A Perryville official, along with a few other residents, don’t want a county dead livestock composting facility near their town. 

“It’s not in the city limits and it is a fiscal court decision. But I think as city council members we need to be asking our community how do they feel about that. I don’t like it,” Perryville City Council member Adam Gray said at the end of the council’s meeting Thursday night.

“I think it’s going to have a negative impact,” on Perryville, he said. He told the council that Boyle County Fiscal Court would be meeting at 9 a.m. Tuesday to make a final decision if the proposed animal carcass compost facility should be located at the Perryville Convenience Center, which is just outside of the city limits on Harrodsburg Road. He said he didn’t want to speak on behalf of the council or anyone else, but if they were against the proposed site, “If you can get out of work, stop by,” Gray said.

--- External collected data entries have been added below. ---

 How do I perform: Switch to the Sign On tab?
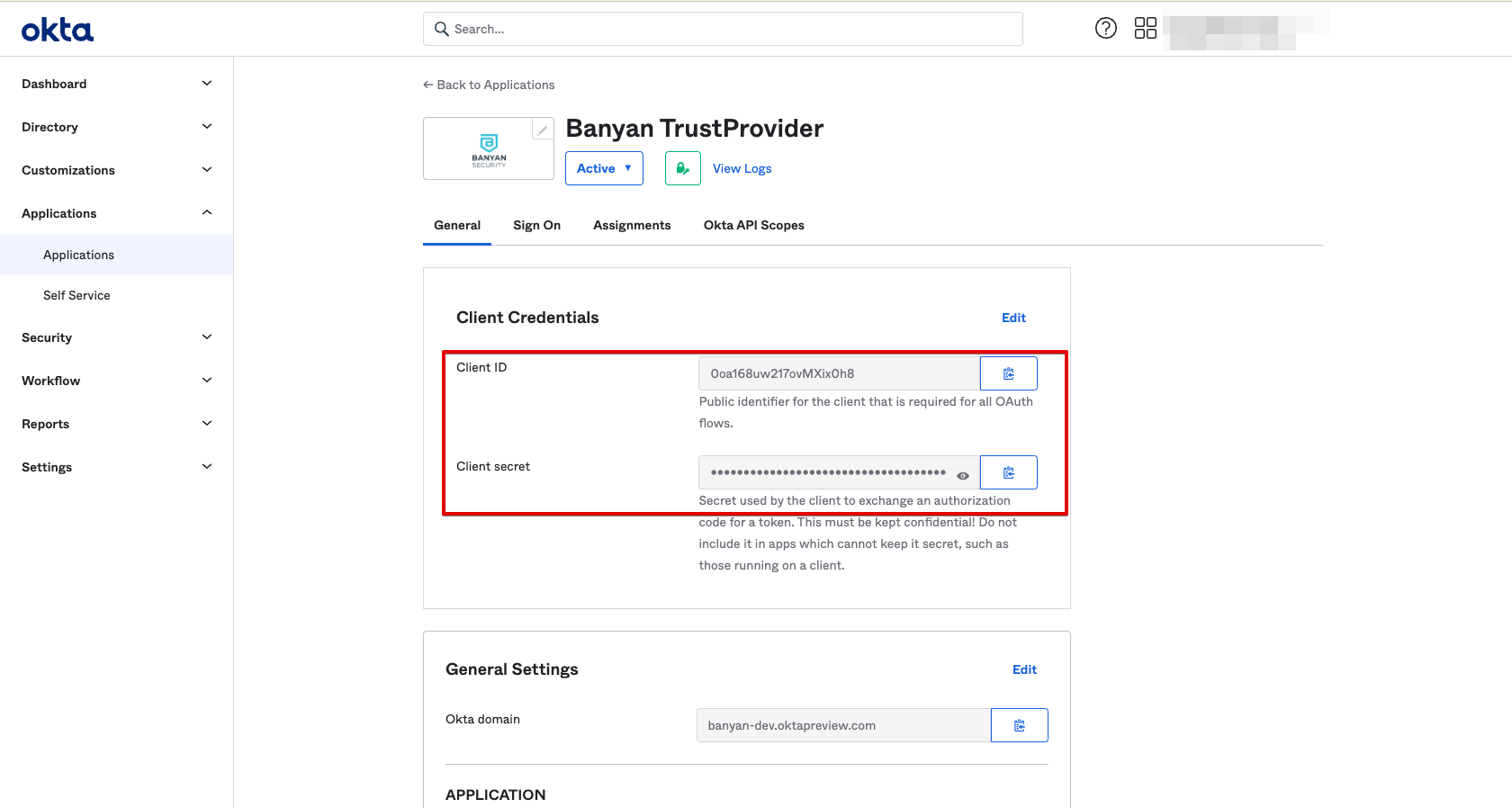click(x=536, y=225)
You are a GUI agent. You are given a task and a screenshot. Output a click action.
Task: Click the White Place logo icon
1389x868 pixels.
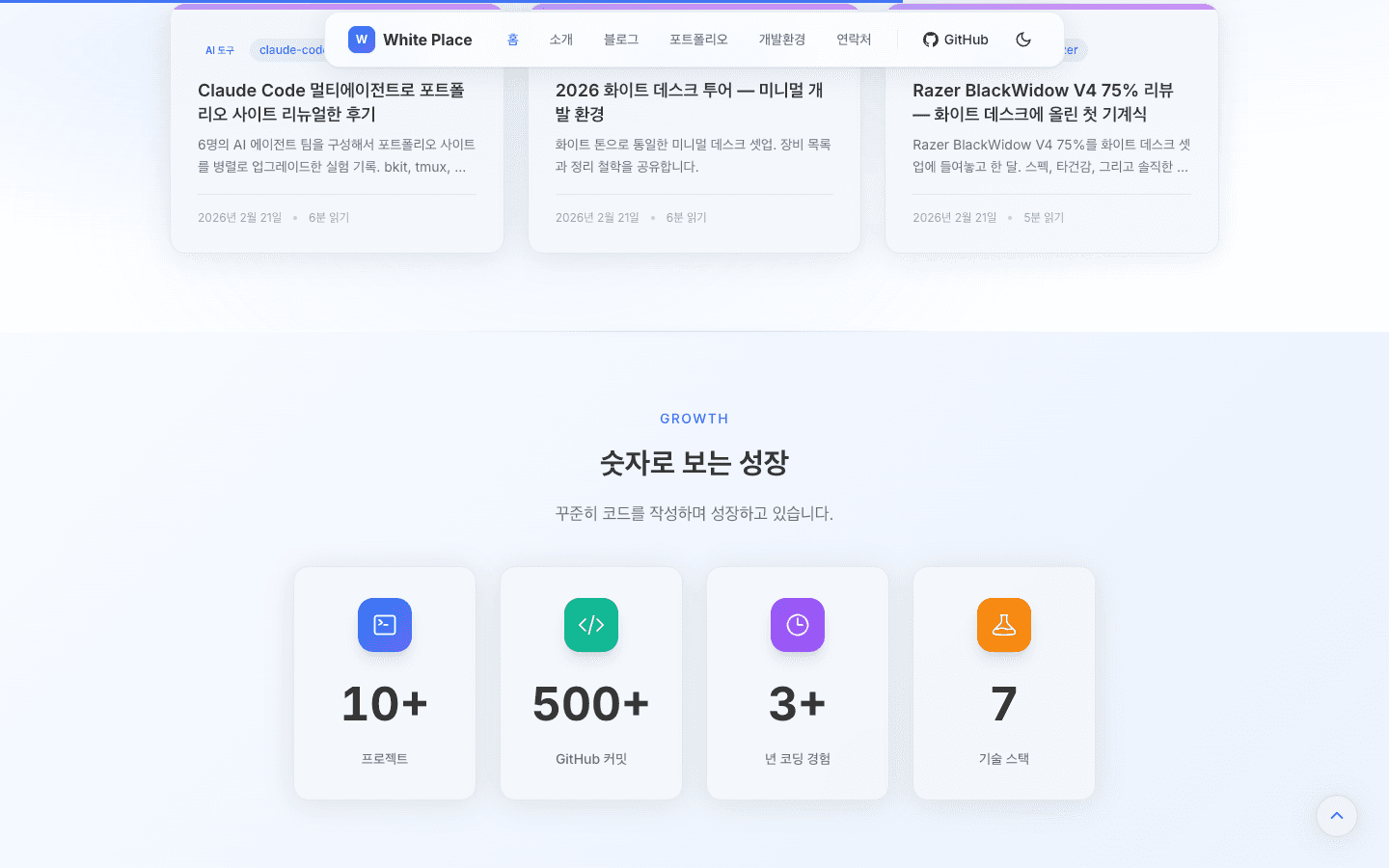point(361,40)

The experts on composting said there wouldn’t be a bad smell at the facility, Gray said. However, in July when a cow dies on Friday and is picked up on Monday, “It’s going to smell.” The bad smell will be on the truck as it goes right through town and past the restaurant and food truck, as well as the convenience stores where people congregate. 

And when the truck stops at the traffic light, “That smell will linger,” Gray said on Friday.

Plus, the smell won’t quickly dissipate after the carcasses are dumped before being buried under several feet of organic material, he added.

He thinks having a truck loaded with dead animals going through town, past businesses and residential areas will “contradict” the image that Perryville wants to portray. “It will be a stigma,” for the city, he added.

Property owner Mike Graves said after reading the Cooperative Extension Service’s recommendations “On-Farm Composting of Animal Mortalities” by Stephen Higgins, Sarah Wightman and Amanda Gumbert, the proposed site at the Perryville Convenience Center is “absolutely too close” to residential and public areas.

“It’s way too close according to the industry standards,” Graves said.

According to UK’s recommendation, “The composting area should not be built in a floodplain, within 300 feet of a water well, stream, sinkhole, pond, property line or public road, or within 1,500 feet of churches, schools, businesses or any other public use area.”

Graves said the proposed compost site is within 200 feet of where “hundreds of people drop off their trash” which is a public area. And it’s next to the sewer treatment pond which flows directly into the Chaplin River, he said. The site is also closer than the recommended 1,500 feet from businesses, which he said includes rental property and the subdivision which is located behind the site.

Another complaint Graves has, from reading the recommendations, is that since the site will not have a roof, in the winter and spring where there is more rainfall, there will be too much moisture which will cause the decomposition process to “shut down leading to a bad odor.”

Gray said the fiscal court was having a decomposition composting expert at the meeting on Tuesday to answer the public’s questions. “I’m going to the meeting and ask the expert.”